A sorting step was also needed by Mirsaidov et al. to select the cells that were later used to synthesize tissue in the same microfluidic chip [56]. They used time sharing holographic optical tweezers to organize the cells into a complex array, which was afterwards encapsulated in a micro-sized volume of a photo-polymerizable hydrogel that mimics an extracellular matrix. By a step and repeat method, they extended the size of the encapsulated-cells volume until they obtained a super array of 200 cells. They created a heterogeneous array of E. coli, which were genetically engineered with a lac switch functionally linked to fluorescence reporter in order to monitor the viability and metabolic activity during the whole tissue synthesis.
An interesting example of a single optical tweezer used for sorting of cells is the one that is presented by Li et al. where they used the same femtosecond laser to fabricate the microfluidic chip (by water assisted surface ablation), and afterwards to perform the optical tweezer [57]. They presented a microfluidic device composed of two micropools in which they manipulated and sorted B substilis cells.

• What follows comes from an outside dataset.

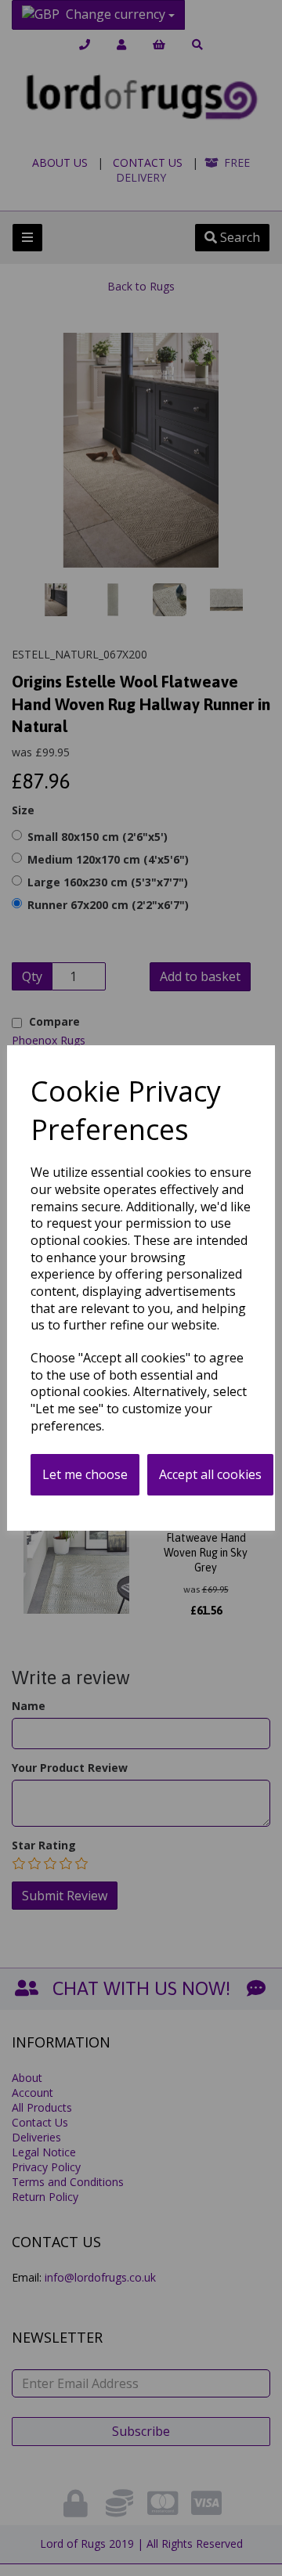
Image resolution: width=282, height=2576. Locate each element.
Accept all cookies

2.3. Fluid Control Actuated by Optical Tweezers

In addition to allow particle trapping and positioning, with optical tweezers it is also possible to drive fluid control within microfluidic channels by the rotation of dedicated microscopic structures. This is accomplished either by spatially rotating the tweezer beam, by choosing a particular shape of the rotating micro-structure (fabricated with the help of laser photopolymerization) or by configuring the phase and the polarization of the tweezer beam. Terray et al. used the scanning laser optical trapping method [58] to implement microfluidic gears or peristaltic pumps [59].
To actuate the fluid multiple micro-size silica particles were moved by steering the tweezing beam through a scanning mirror. As it is reported in Figure 2a, for the gear pump, pairs of particles are rotated in opposite directions inducing a net flow. For the peristaltic pump, the particles are moved forward and backwards in a cooperative mode to obtain fluid propagation.
They also implemented a microfluidic valve, but this time exploiting laser photo-polymerization to organize silica beads in a specific geometry [63]. The micro-structure consisted on a silica bead (3 µm diameter) fixed to a row of smaller silica beads (0.65 µm), and the constructed passive valve was then actuated by the same laser used for the polymerization. The possibility to use two photon polymerization to manufacture micro-tools with arbitrary three-dimensional (3D) geometries has been used by other research groups again with the scope of actuating the fluid inside the microchannel. Maruo et al. created a spinning micro-rotor with twin spiral blades [60] that works as a microfluidic micropump that is driven by a focused laser beam, as reported in Figure 2b. The pump is positioned in a U shape channel and the optical tweezer has a double purpose; first, it maintains the pump on the desired position, and second, it induces an optical torque on the spiral blades that makes them rotate on the same direction reaching rotation speeds as high as 500 rpm. With a similar approach Lin et al. created Archimedes micro-screws (see Figure 2c inset) and performed a complete characterization of their rotating properties when actuated by an optical tweezer, also demonstrating their application as optofludic micro-pump [61]. In Figure 2c, the expected rotational frequencies of different pumps depending on the number of screws and the laser power are reported, demonstrating the linear dependence of rotating frequency with tweezer power. They demonstrated a microfluidic flow rate of 6 pL/min using a 1-screw micro-pump and a laser power of 200 mW (that induces a rotating frequency of 40 Hz). An elegant alternative to these strategies was explored by Leach and co-workers [62]. They exploited the spin momentum transfer from a circularly polarized tweezer laser beam to birefringent trapped particles. In particular, they used Vaterite micro-sized spheres with diameters ranging from 5 µm to 7 µm. As shown in Figure 2d, they placed two particles on opposite sides of the channels and next to the walls, the inverted handedness of the trapping beams induced an opposite rotation of the Vaterite particles and as a consequence a net fluid flow. With this device they demonstrated flows up to 200 fL/s with the two birefringent particles rotating at frequencies of 8.7 Hz and 9.2 Hz, respectively.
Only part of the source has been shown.